I remember going to the nurse’s office in grade school, as a class, to be weighed, and get our height. I suppose this was for the school health records? They were teaching us how to eat healthy and take good care of our bodies. I remember specifically learning about the food pyramid. I also remember specifically learning that my weight was more than any of my girl friends. All of the kids were asking one another, “How tall are YOU?” or “How much do YOU weigh?” This was the first time I was aware that I weighed more than any of my friends. (maybe 10 pounds?) I had never thought about it before. I hadn’t noticed our differences. If I had, it hadn’t mattered. But it did now. I remember feeling embarrassed. I remember feeling bad about myself for the first time.
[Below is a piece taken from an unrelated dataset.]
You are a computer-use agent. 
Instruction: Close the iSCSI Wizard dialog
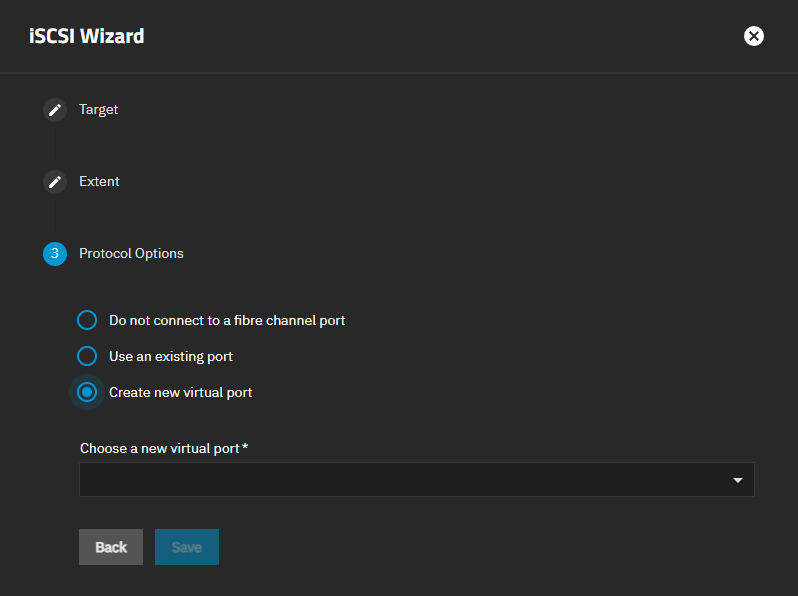coord(754,36)
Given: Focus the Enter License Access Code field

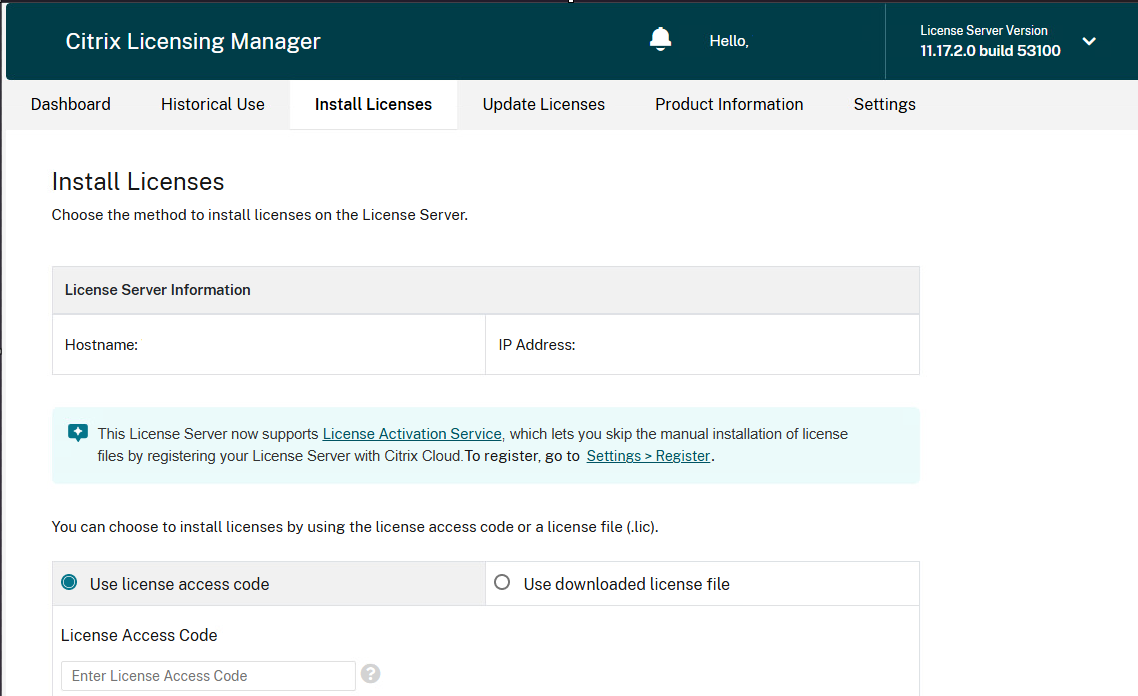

I felt like I wasn’t as good as everyone else. I felt ashamed. I had never felt that way until we all shared our numbers. I didn’t know it the day before we were weighed, when I thought I was just like everyone else, but now, because of the numbers, I knew. I was different. I was the only one. I was fat.
That was a really long time ago. I remember it like it was yesterday. I wish I would have been able to really express my feelings then to my parents so they could have assured me I was a normal healthy kid, and the number was just that, a number.
I let that number, high or low, define me for a really long time. It feels good to let that go.
High or low, don’t let the “number” define you.
“love the life you live, live the life you love”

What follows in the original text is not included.